Three teenage students in a coach bus heading to a band performance and two parent chaperones and a teacher in an SUV were killed Tuesday morning in a fiery, five-vehicle wreck on Interstate 70 in central Ohio, officials said.
The bus – carrying high school band members from northeastern Ohio’s Tuscarawas Valley Local School District, according to school officials – and the SUV were part of the wreck that happened at 8:52 a.m. on I-70 in Etna, about 19 miles east of the students’ destination, Columbus, authorities said.
Details about the number of people injured varied. The Ohio State Highway Patrol said 18 – including 15 students and the bus driver – were taken to hospitals. The school district said 20 of its students were taken to hospitals.
The students who died were “bright lights full of life who lost their lives way too young,” Derek Varansky, the superintendent of the Tuscarawas Valley Local School District, told those gathered for a Tuesday night vigil in Zoarville, Ohio.
“Today began as an exciting day as our high school band would travel to Columbus to present at the Ohio School Boards Association conference –- a once in a lifetime event –- and then it quickly turned into the darkest day, one of the darkest days in our district’s history and the worst day of my life,” he said.
Killed were three teenagers on the bus – John W. Mosely, 18, of Mineral City, Ohio; Jeffery D. Worrell, 18, of Bolivar; and Katelyn N. Owens, 15, of Mineral City – and three people riding in another vehicle – Dave Kennat, 56, of Navarre; Kristy Gaynor, 39, of Zoar; and Shannon Wigfield, 45, of Bolivar, the Ohio State Highway Patrol said.
The adults who died were a teacher and two parent chaperones, Varansky said.
All six died at the scene, the highway patrol said.
The chain-reaction crash involved the bus, two commercial vehicles and two passenger vehicles, the highway patrol said. Besides the injured people from the bus, the drivers of one commercial vehicle and one private vehicle were taken to the hospital with injuries.

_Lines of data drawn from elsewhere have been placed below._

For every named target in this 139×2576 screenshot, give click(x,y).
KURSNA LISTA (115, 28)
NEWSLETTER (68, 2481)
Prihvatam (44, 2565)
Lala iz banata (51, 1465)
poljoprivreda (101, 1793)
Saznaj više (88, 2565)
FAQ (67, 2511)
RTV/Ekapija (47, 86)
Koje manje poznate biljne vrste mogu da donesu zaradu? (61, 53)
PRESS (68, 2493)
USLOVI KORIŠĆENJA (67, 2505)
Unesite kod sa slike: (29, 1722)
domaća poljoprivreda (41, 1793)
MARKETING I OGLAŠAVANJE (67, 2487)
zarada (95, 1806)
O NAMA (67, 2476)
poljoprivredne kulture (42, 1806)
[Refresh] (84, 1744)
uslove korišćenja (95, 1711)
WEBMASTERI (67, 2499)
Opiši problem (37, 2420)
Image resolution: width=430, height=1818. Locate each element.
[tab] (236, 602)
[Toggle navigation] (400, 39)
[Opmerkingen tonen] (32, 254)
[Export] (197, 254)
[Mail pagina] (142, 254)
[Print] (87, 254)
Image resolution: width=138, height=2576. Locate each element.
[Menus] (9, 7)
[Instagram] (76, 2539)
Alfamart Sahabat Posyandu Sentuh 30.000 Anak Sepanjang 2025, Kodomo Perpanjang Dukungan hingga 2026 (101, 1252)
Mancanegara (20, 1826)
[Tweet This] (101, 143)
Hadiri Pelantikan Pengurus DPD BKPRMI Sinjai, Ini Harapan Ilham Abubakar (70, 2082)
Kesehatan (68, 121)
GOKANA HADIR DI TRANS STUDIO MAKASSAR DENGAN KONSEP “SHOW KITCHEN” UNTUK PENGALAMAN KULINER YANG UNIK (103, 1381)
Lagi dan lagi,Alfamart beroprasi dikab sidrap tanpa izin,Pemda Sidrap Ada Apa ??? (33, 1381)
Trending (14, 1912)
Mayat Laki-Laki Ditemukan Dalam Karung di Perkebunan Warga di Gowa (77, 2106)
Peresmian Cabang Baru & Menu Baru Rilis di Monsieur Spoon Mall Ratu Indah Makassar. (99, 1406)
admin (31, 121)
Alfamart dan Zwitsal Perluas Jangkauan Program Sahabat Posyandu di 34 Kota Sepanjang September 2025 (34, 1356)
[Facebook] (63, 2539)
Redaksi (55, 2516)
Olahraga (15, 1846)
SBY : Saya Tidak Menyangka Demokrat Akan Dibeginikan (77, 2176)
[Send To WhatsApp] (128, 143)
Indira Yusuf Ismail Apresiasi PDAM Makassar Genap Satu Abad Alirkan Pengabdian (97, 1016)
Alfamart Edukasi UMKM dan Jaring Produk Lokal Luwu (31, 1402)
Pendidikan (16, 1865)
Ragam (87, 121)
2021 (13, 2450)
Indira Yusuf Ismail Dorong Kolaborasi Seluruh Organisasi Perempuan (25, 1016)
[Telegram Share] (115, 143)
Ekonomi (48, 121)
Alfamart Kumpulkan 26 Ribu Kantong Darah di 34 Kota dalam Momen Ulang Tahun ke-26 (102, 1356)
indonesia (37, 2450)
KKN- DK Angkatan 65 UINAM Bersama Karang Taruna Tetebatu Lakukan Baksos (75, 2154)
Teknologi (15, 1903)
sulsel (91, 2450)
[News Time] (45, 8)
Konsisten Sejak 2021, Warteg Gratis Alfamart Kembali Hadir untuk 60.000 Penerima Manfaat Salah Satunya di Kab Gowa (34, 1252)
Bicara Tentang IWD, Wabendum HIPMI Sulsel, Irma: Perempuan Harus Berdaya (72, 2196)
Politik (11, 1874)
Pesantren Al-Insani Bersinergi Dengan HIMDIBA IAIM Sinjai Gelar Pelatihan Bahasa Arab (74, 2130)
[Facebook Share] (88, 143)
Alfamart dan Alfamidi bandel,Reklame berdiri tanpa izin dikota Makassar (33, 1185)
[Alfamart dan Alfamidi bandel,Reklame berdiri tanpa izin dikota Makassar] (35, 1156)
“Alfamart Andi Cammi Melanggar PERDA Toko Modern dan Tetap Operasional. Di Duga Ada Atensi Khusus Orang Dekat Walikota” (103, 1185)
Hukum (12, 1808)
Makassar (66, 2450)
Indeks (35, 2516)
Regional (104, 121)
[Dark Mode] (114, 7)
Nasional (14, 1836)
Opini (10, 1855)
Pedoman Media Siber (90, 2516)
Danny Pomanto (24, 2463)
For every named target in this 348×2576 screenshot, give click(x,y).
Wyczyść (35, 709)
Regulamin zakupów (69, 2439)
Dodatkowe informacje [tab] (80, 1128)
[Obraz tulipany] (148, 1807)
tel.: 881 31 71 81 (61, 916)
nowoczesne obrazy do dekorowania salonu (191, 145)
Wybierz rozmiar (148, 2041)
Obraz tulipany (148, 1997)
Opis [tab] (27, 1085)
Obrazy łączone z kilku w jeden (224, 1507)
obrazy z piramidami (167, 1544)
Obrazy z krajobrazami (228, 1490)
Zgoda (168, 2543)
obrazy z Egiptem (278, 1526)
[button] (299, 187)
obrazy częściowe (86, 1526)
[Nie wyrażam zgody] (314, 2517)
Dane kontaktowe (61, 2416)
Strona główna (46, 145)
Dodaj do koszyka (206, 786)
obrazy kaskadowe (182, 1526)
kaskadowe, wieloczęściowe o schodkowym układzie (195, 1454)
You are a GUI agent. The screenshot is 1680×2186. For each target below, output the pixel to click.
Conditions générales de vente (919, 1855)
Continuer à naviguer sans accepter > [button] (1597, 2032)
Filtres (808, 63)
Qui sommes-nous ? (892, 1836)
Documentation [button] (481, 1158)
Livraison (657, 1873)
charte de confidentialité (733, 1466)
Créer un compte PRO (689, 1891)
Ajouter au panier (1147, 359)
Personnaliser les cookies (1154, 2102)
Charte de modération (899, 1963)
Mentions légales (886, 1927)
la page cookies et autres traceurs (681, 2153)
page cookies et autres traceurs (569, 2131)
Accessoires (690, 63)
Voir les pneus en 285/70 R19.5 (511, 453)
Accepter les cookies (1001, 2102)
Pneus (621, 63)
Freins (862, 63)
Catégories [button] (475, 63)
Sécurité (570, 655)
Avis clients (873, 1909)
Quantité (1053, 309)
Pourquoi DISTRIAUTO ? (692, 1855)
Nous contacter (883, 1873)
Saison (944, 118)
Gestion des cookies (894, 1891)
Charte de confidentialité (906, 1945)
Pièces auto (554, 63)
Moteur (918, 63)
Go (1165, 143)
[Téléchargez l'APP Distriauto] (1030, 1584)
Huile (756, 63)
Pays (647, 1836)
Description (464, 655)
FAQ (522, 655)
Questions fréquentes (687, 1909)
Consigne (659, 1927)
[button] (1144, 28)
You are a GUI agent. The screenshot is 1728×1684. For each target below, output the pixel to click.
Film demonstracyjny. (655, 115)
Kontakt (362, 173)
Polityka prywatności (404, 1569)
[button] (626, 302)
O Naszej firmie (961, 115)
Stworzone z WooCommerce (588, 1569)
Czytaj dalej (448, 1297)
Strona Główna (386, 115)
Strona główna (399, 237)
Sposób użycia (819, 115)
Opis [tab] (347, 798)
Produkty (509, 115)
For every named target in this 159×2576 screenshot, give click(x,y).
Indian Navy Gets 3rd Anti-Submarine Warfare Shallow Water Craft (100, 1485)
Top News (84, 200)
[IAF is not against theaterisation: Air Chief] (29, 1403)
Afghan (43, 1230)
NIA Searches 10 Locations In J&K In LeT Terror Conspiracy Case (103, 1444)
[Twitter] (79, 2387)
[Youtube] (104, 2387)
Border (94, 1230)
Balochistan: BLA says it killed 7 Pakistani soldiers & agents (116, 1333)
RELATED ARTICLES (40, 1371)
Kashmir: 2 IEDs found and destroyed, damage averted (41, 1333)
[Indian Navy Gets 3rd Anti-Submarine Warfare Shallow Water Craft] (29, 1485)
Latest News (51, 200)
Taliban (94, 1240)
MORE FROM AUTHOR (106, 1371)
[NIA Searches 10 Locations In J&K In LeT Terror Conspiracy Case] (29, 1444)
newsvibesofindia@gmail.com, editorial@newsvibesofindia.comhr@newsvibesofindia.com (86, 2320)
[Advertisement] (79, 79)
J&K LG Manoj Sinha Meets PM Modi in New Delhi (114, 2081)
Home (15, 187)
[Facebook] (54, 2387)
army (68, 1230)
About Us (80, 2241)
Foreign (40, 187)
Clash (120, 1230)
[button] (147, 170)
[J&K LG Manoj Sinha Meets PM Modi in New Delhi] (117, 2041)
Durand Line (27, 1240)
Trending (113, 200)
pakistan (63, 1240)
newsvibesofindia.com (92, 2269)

The driver of the other commercial vehicle was treated at the scene, authorities said.
Jennifer Homendy, the chair of the National Transportation Safety Board, which will investigate the crash, said there is conflicting information about the sequence of events, but the coach bus and an SUV that was following it came upon a “traffic queue” from an earlier crash. A tractor-trailer was behind the SUV, and two other vehicles involved were in front of the bus, Homendy said at a news conference in Columbus.
A tractor-trailer struck the coach bus, according to the highway patrol.
“Let me just say that this is our worst nightmare when we have a bus full of children involved in a crash, the worst nightmare that families can endure,” Gov. Mike DeWine told reporters Tuesday morning.
Tragedy is hard to describe, governor says
Earlier, Veransky wrote on the district website that “a charter bus carrying Tusky Valley students and chaperones on the way to the Ohio School Boards Association conference in Columbus was involved in a very serious accident.”
“Right now, our focus is on getting in touch with our Tusky Valley families who had loved ones on the bus and providing support to our entire school community,” he wrote. “Our Trojan family is strong, and it will take that strength and love to get throughout these coming challenging days.”
DeWine said flags on government buildings at the capital and in Tuscarawas County would fly at half-staff.
“This tragedy is just, it’s really kind of hard to describe,” the governor said. “I’d like to express my deepest sympathy on behalf of the people in the state of Ohio to all to the families, to everyone who has been injured, to everyone whose family members died. This is just a tragedy that no one can hardly ever imagine.”
Christine Varwig, president of the Ohio School Boards Association, posted on Facebook: “Words cannot express the profound sorrow and grief we feel at the tragic loss of your students in the recent school bus accident. They were tragically taken far too soon.
“Our hearts ache for the unimaginable pain you must be enduring right now. We share in your grief and offer our deepest condolences during this incredibly difficult time.”
New York community recently lost 2 teachers in highway bus crash
Nearly two months ago, two longtime teachers were killed and multiple students injured when their charter bus tumbled down a 50-foot ravine on Interstate 84 in Orange County, New York, officials said.
Preliminary information suggested a faulty front tire may have contributed to the September 21 crash.
The bus was carrying 40 students from Farmingdale High School on Long Island and four adults, the New York State Police said. The students, who were part of the school’s marching band, were on their way to Pennsylvania for a band camp event.
CNN’s David J. Lopez and Steve Almasy contributed to this report.